The current outbreak of coronavirus disease 2019 (COVID-19) has become a global crisis due to its quick and wide spread over the world. As of August 24, 2020, the outbreak of COVID-19 has caused 84,981 confirmed cases and 4634 fatalities in Mainland China1. For the purpose of control and prevention, various containment measures have been implemented in Mainland China since January 19, 2020, including traffic restrictions, contact tracing, mandatory face masks in public spaces, entry or exit screening, isolation, quarantine and awareness campaigns.

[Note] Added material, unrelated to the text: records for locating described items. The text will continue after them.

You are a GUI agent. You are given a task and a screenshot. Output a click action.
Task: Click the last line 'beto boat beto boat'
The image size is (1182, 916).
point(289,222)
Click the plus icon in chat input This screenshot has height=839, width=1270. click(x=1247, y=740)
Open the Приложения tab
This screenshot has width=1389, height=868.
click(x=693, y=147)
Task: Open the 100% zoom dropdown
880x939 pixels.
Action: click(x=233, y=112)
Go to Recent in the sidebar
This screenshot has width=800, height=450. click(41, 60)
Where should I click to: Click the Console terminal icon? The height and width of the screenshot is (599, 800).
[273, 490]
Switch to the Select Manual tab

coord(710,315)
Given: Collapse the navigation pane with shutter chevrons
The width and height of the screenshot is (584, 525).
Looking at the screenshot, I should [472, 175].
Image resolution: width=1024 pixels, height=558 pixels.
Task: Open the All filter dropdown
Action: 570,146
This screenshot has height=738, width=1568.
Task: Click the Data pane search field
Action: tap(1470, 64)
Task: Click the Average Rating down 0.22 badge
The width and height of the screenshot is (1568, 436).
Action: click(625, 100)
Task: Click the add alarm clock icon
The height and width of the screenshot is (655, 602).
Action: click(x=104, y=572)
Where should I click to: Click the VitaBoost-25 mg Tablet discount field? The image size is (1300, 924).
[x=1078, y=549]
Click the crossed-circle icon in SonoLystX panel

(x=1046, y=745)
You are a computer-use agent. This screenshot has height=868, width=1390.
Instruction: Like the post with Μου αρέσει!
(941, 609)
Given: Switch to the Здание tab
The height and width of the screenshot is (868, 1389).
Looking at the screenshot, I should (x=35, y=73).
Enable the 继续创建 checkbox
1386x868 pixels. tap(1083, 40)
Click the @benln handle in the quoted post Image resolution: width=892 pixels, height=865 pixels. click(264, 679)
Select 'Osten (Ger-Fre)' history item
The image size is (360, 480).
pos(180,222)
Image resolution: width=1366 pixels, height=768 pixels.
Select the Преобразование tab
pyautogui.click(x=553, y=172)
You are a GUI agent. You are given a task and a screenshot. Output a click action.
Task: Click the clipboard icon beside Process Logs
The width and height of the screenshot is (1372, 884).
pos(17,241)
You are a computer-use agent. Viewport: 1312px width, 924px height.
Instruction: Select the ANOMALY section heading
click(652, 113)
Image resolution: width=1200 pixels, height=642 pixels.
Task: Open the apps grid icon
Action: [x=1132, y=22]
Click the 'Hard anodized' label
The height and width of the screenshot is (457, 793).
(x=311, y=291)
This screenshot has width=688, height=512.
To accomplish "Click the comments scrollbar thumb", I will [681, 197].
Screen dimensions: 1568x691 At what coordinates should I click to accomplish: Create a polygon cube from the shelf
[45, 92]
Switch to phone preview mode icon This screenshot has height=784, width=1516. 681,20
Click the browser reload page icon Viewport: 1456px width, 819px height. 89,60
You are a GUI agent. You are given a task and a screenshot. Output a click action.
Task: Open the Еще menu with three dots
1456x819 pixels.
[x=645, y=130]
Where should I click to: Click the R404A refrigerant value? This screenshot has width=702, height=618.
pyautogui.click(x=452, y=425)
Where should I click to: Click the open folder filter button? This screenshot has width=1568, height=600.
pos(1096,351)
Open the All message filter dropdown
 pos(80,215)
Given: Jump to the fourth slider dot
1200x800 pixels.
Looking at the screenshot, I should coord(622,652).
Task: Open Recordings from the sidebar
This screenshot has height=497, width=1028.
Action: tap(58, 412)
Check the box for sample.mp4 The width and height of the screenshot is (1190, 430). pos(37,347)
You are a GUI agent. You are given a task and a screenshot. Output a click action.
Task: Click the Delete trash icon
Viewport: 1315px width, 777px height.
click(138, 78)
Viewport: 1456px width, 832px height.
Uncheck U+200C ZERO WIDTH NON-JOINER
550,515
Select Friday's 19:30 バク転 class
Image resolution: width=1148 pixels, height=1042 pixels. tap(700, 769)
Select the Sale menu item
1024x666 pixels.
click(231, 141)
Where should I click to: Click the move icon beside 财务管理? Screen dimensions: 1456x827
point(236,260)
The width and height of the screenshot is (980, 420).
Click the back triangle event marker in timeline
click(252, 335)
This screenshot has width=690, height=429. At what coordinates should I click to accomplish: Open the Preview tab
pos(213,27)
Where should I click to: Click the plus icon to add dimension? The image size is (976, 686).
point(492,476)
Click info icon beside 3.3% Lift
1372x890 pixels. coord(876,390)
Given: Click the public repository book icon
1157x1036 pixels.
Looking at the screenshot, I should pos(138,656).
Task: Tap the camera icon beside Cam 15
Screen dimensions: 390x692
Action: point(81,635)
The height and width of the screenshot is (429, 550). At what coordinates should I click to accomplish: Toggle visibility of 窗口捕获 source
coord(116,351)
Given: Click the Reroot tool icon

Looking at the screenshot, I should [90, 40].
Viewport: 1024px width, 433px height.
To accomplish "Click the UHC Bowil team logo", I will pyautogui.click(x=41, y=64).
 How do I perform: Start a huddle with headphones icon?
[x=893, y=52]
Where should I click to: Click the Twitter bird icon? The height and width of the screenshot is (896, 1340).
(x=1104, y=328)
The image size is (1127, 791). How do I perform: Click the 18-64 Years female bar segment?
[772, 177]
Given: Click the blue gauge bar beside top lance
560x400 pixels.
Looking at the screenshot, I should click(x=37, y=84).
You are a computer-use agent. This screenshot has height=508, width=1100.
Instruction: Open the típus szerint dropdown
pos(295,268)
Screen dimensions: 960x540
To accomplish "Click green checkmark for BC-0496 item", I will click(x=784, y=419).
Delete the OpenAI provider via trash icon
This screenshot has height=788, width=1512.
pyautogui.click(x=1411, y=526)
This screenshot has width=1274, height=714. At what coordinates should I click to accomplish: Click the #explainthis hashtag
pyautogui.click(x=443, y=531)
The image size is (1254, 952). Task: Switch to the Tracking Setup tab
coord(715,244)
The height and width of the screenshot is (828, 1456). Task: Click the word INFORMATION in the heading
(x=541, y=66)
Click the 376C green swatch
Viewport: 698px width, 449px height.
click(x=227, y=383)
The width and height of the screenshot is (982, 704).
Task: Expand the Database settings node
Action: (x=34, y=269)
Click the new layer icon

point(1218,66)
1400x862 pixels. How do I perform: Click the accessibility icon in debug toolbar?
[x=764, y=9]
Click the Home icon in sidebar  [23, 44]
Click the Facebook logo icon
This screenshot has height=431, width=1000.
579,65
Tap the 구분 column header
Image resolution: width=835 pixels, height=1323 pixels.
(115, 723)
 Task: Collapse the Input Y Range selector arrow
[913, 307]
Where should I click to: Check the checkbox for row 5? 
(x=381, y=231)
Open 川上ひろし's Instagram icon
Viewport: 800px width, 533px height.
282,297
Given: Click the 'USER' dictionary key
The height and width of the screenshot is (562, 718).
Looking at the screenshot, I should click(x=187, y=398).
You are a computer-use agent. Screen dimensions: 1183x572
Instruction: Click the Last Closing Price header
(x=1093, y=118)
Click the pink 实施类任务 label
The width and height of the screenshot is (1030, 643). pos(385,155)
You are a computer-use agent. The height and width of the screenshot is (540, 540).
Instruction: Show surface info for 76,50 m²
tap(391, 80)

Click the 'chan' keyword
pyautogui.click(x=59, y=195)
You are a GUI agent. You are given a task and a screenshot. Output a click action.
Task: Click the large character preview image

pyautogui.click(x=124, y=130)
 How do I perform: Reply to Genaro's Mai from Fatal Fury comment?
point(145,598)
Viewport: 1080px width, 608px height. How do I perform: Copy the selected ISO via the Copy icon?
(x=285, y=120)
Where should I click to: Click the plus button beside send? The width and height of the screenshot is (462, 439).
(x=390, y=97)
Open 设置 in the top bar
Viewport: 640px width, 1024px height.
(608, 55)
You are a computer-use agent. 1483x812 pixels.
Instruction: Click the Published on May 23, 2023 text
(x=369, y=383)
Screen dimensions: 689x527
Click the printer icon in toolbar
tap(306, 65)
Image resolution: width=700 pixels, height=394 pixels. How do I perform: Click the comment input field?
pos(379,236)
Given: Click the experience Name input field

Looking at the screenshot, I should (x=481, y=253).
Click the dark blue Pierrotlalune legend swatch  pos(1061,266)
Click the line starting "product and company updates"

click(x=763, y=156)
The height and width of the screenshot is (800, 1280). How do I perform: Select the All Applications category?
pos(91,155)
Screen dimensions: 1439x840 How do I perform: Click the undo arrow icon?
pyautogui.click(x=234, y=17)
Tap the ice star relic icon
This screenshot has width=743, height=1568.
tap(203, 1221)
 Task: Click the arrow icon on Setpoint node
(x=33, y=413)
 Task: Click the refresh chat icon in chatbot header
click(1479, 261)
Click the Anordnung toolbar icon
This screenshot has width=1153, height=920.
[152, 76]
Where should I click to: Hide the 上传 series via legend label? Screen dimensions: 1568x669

Especially on January 23, 2020, a strict travel restriction was introduced in Wuhan, Hubei province, and the city has been locked down since then2.

A good understanding of the epidemic dynamic would greatly enhance the control and prevention of COVID-19 as well as other infectious diseases, while dynamic model is probably one of the oldest mathematical tools to study the law of epidemic development whose history can be traced backed to the well-known Susceptible–Infected–Removed (SIR) model proposed in 1950s3. Due to the usefulness and advantage in prediction, and especially inference, SIR and its modified models are still widely applied in the study of SARS4, H1N15, and particularly the COVID-19 pandemic6,7,8,9. We hereby present a brief review on some of the representative works as follows.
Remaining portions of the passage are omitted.